Tuesday, June 30, 2015

One Heck of a Birth Story

Johnathan joined our little family 6 days after his due date. I was scheduled to be induced on Wednesday, June 24th because my Midwife was going to be out of town Thursday through Saturday. Our story actually begins before the date of Johnathan's grand entrance.

At 39 weeks I was checked to see if I dilated at all. I was dilated to a 1 cm and about 60% effaced. Once again, at 40 weeks I was checked. I would have thought I dilated some more, but I was still sitting at a 1 cm. This was a Friday, and I was scheduled to be induced the following Wednesday if I have not had the baby by then. Just for fun because I know nothing will actually work unless your body is truly ready, I tried all the tales in the book to get labor going. Nothing.

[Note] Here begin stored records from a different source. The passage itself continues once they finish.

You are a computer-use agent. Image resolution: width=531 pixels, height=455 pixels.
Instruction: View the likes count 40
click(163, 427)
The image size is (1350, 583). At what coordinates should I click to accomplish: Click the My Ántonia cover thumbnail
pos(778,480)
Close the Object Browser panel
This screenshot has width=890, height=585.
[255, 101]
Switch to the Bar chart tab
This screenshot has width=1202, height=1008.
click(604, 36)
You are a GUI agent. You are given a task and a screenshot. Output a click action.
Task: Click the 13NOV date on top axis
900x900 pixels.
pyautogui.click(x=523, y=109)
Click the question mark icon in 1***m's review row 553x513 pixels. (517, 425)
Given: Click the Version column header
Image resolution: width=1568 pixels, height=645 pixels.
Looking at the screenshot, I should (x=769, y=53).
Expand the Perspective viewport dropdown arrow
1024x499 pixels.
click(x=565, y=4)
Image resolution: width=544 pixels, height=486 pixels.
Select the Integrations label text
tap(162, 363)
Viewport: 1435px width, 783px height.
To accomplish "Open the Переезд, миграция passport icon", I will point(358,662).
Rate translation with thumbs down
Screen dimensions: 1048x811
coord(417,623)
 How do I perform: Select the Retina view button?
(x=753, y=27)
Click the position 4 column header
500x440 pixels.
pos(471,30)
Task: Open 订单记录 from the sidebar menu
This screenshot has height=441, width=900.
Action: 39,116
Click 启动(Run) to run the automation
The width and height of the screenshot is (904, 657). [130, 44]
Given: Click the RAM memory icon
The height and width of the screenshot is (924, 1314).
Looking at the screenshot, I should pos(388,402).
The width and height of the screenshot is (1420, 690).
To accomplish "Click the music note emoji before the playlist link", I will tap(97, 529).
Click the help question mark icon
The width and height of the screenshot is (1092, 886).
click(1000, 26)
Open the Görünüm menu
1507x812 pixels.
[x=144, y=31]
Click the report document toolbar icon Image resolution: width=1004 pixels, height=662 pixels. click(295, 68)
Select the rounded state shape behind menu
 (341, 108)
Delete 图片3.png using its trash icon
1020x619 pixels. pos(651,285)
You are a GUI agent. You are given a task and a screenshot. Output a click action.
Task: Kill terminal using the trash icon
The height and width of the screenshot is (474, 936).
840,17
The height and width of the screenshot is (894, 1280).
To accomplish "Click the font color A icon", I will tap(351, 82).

Monday I had another appointment, and I was still sitting at a 1 cm. In my head, I was thinking that something had to be wrong with me. Why was I not dilating? I was already over 40 weeks and so ready to have this baby. Tuesday came, and we were going to go ahead and go to the hospital that evening (around 5) to get started with a catheter and a small dose of pitocin. I got the apartment cleaned since I already knew that it was the day we would get to soon meet our little man.

Luckily our story begins and ends with us being chipper. :-) The time between was not so much. Glenn and I arrived to the hospital excited and anticipating the birth of our little man the next day. We got taken to our room, and they immediately put the catheter inside me. They then hooked me up to an IV and started the pitocin. Keep in mind I chose to do a natural birth, so the entire labor was without an epidural. I had to be hooked up to a monitor the entire time because I was on pitocin (which is the inducing drug to get contractions going).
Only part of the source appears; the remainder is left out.